REQUIREMENT
Below are some records; return each one exactly as written.

Stored data entries
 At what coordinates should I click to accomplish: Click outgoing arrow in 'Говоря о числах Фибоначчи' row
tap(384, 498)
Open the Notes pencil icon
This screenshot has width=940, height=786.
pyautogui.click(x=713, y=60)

SOLUTION TO THE EXERCISE
 At what coordinates should I click to accomplish: Click outgoing arrow in 'Говоря о числах Фибоначчи' row
tap(384, 498)
Open the Notes pencil icon
This screenshot has width=940, height=786.
pyautogui.click(x=713, y=60)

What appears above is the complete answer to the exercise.